Content starts
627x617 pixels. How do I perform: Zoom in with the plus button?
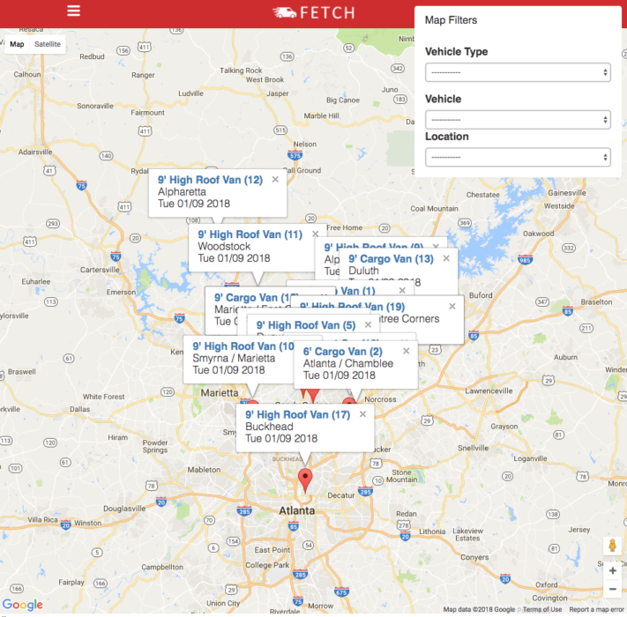click(612, 570)
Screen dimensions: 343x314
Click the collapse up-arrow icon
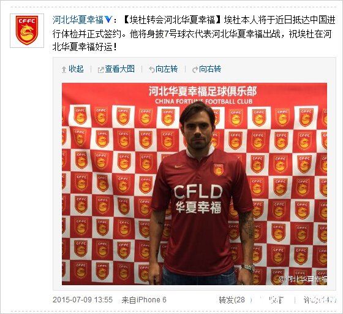pyautogui.click(x=64, y=70)
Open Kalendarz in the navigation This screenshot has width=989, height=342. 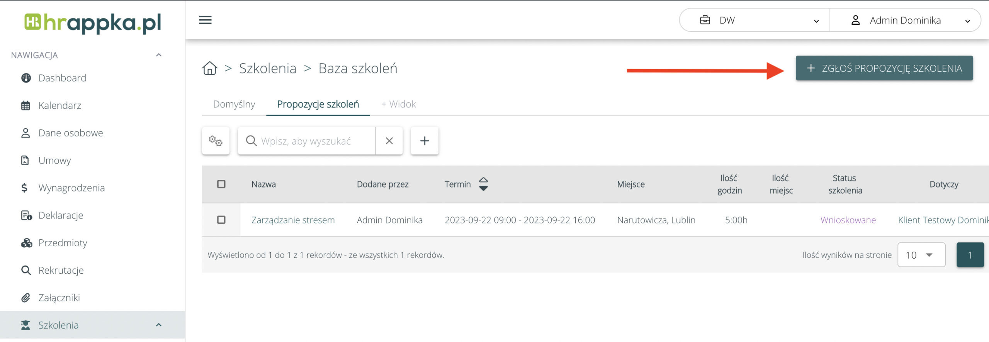59,105
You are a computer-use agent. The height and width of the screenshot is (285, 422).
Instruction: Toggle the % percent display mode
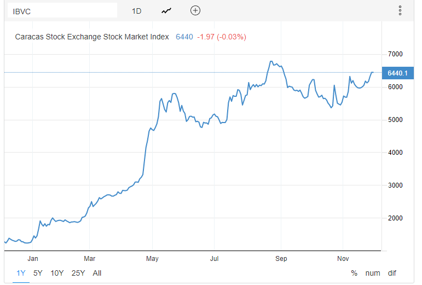pyautogui.click(x=354, y=273)
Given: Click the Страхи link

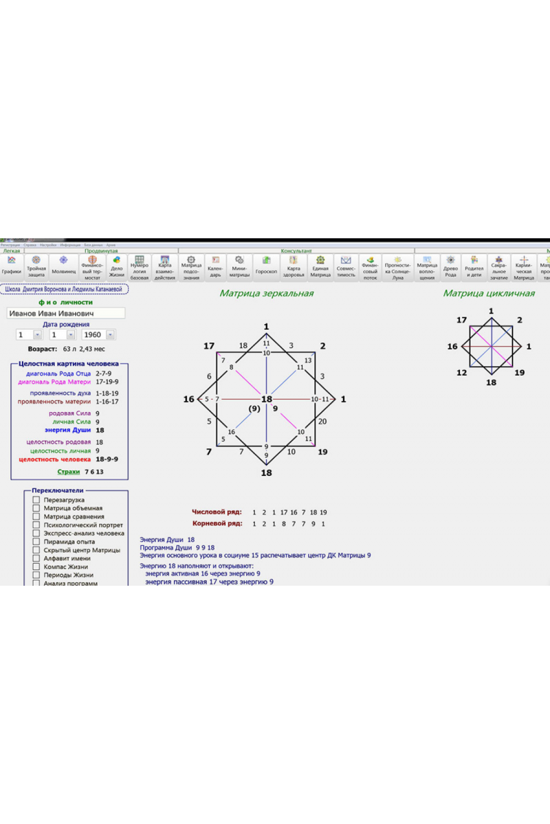Looking at the screenshot, I should pyautogui.click(x=68, y=472).
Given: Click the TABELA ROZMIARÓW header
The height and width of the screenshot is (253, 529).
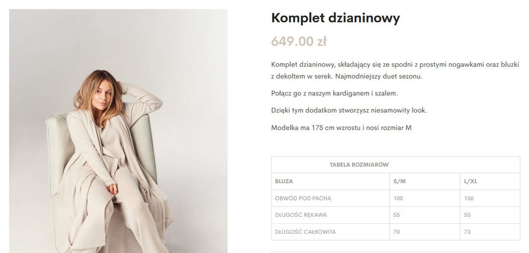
Content ends
Word for word, restate only the lines from the one bearing "Instruction: Toggle the" through the final line of the listing, inclusive, with no pictures.

▶ _Task output_
Instruction: Toggle the % percent display mode
pyautogui.click(x=354, y=273)
Given: Click the Страхи link

Looking at the screenshot, I should pyautogui.click(x=68, y=472).
Given: Click the TABELA ROZMIARÓW header
The height and width of the screenshot is (253, 529).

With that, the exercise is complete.